Their debut album “Voyage” therefore, as could be expected, is perfect. It is a complete, enveloping experience, charting a topography of desire, solitude, loneliness, friendship, love, romance, hope and escape, using familiar emotional minutiae for its landmarks and re-imagining them as cosmic adventures. They take every quaint little thrilling moment you’ve known and make them as grand as you felt they deserved to be, turning them into a million tiny explosions in the sky.
This is widescreen pop, indeed; and the effect is intentional. Hidden in every track are moments of minor euphoria, testament to our perfectionists’ arduous crafting. ‘Voyage’ is an album made to flow like a film, starting and ending with the title theme. The album starts off with the stratospheric escape of ‘Into the Clouds’ and heads in the very same direction, never to return down to earth during it’s 49 minutes. New single ‘Wonders’ continues the anthemic theme and manages to send one to a place of melancholic euphoria. Previous single ‘Magic’ captures the childlike nostalgia of a saturday morning cartoon and dance floor monster ‘Nova’ brings us to the club. But the album contains more than just snappy pop. ‘Hurting all the way’ is a heartbreaking vocoder-ballad and the end titles-instrumental ‘Lost City’ is a ‘Chariots of Fire’ for the new millenium.

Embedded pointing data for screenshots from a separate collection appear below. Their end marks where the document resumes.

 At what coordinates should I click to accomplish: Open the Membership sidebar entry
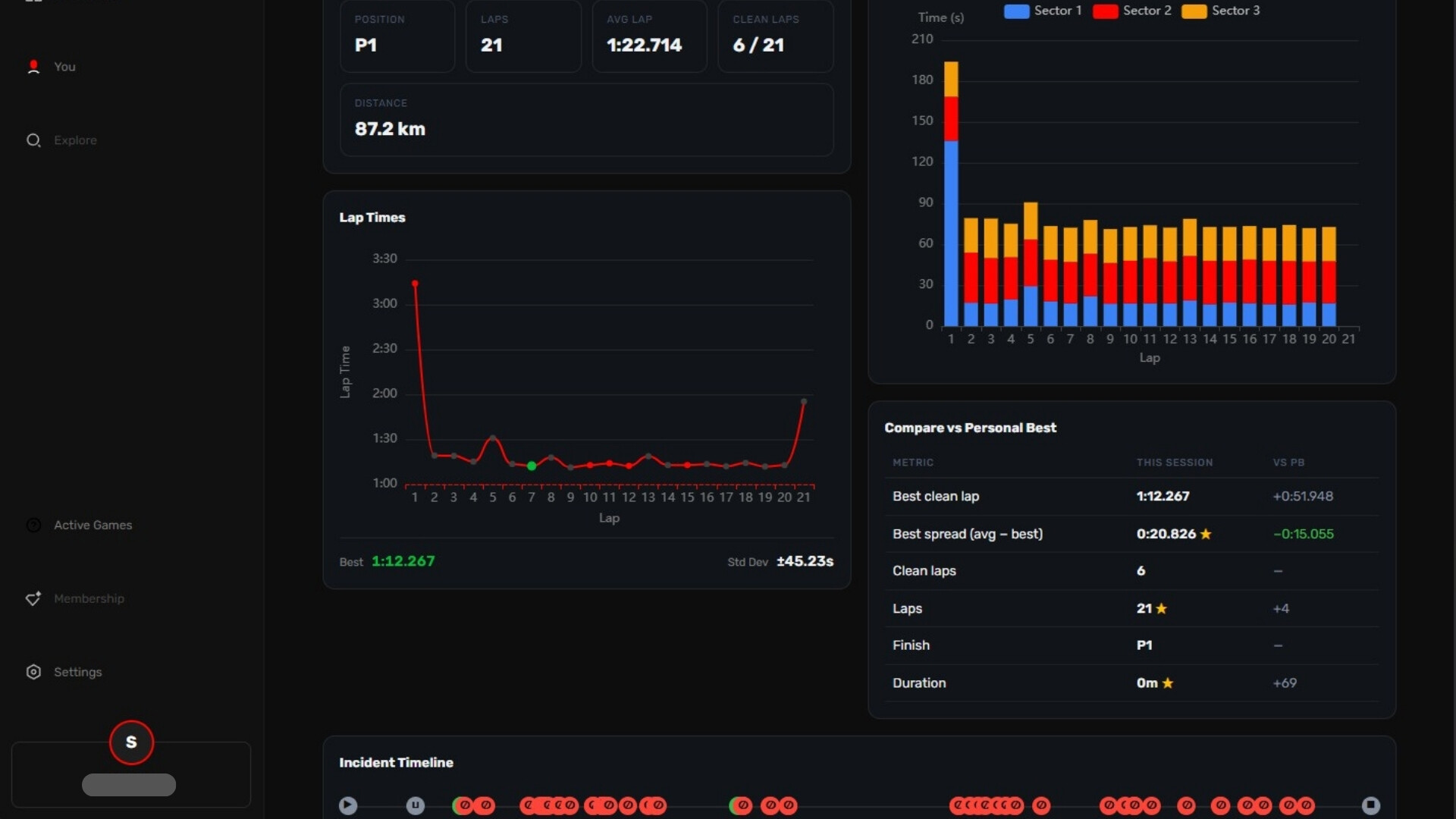[x=89, y=598]
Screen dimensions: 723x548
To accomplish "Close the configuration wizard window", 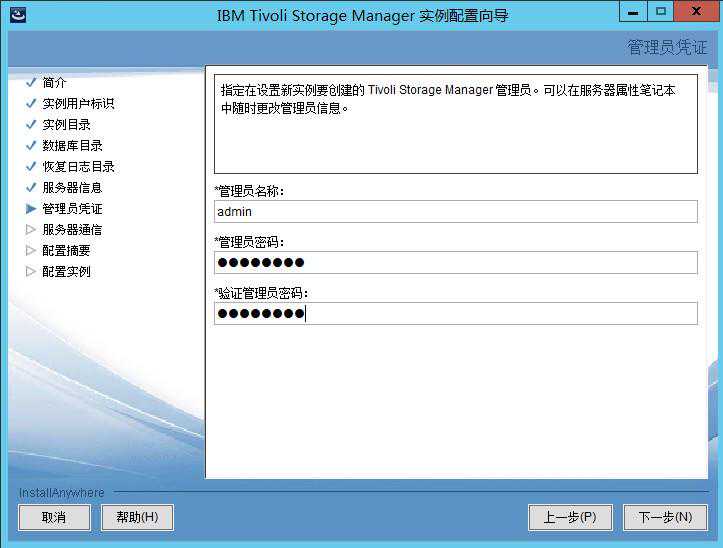I will click(x=695, y=12).
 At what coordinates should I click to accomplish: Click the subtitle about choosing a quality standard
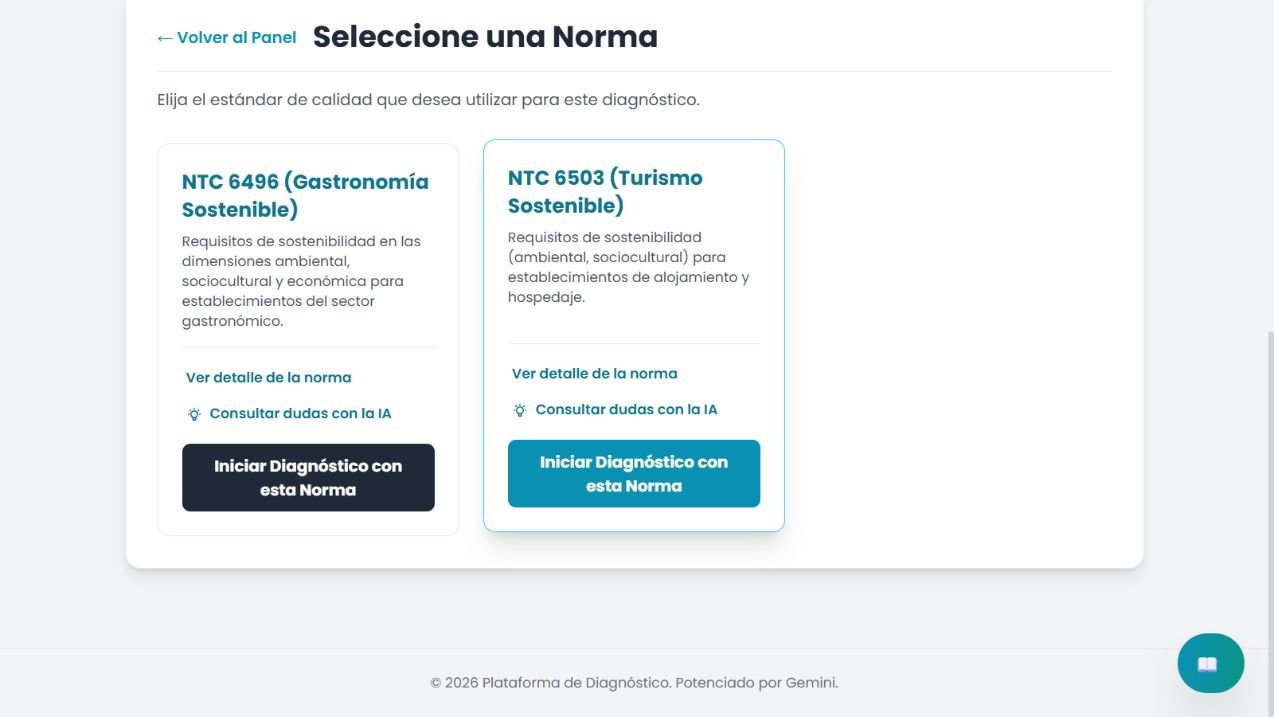tap(428, 100)
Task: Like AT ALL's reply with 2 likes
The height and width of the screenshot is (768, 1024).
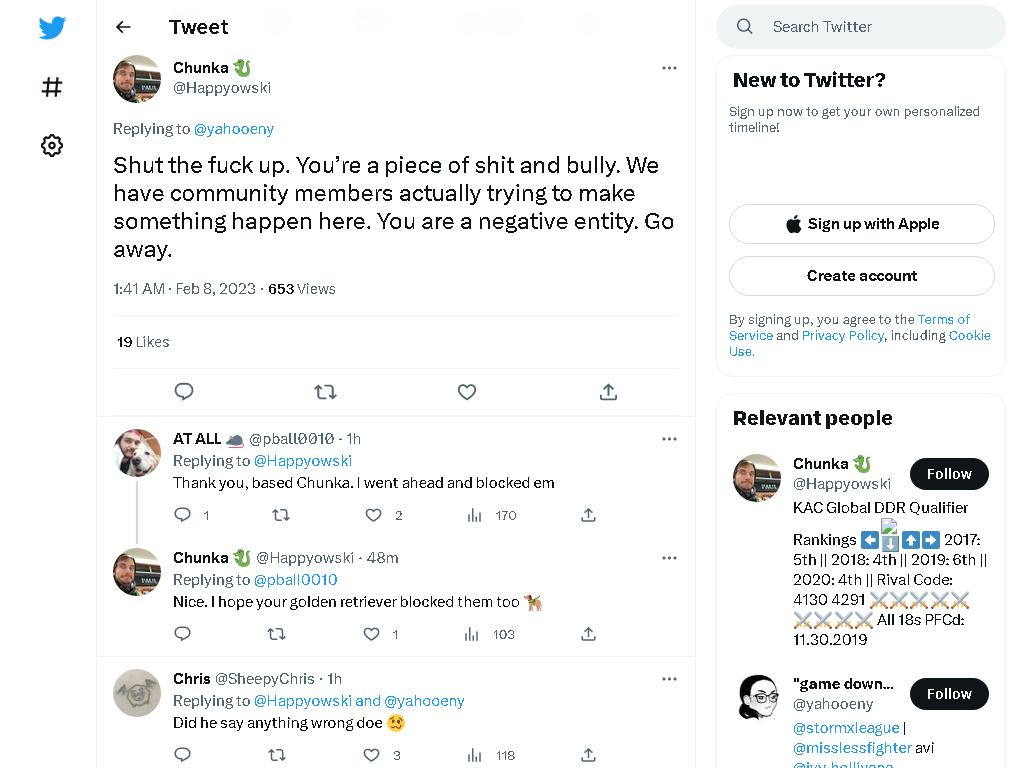Action: [x=373, y=515]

The Sound of Arrows have not just created the sonics of a grand emotive film, they have also created a visual world to go alongside it. They are the full audio-visual package: they work on directing, editing and do the post-production for their remarkable videos and all of their artwork, too. (Perfectionism doesn’t even begin to cover it.) That’s why this record is worth the wait: music deserves context; it demands to be experienced with the eyes, ears and heart.